[The input Boundary: Start]

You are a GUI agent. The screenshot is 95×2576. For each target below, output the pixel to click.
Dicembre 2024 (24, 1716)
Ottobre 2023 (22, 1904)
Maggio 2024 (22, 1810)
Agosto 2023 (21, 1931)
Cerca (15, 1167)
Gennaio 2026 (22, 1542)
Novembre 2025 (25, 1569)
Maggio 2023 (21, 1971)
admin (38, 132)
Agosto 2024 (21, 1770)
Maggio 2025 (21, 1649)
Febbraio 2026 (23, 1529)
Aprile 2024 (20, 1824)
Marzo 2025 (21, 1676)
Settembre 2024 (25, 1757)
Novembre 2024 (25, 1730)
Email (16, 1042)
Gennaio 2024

[The input Boundary: End]

• [Aim of the task] Could the entries above be output once more, exactly as they are?

• [Exercise output]
You are a GUI agent. The screenshot is 95×2576. For each target below, output the pixel to click.
Dicembre 2024 (24, 1716)
Ottobre 2023 (22, 1904)
Maggio 2024 (22, 1810)
Agosto 2023 (21, 1931)
Cerca (15, 1167)
Gennaio 2026 (22, 1542)
Novembre 2025 (25, 1569)
Maggio 2023 (21, 1971)
admin (38, 132)
Agosto 2024 (21, 1770)
Maggio 2025 (21, 1649)
Febbraio 2026 (23, 1529)
Aprile 2024 (20, 1824)
Marzo 2025 (21, 1676)
Settembre 2024 (25, 1757)
Novembre 2024 (25, 1730)
Email (16, 1042)
Gennaio 2024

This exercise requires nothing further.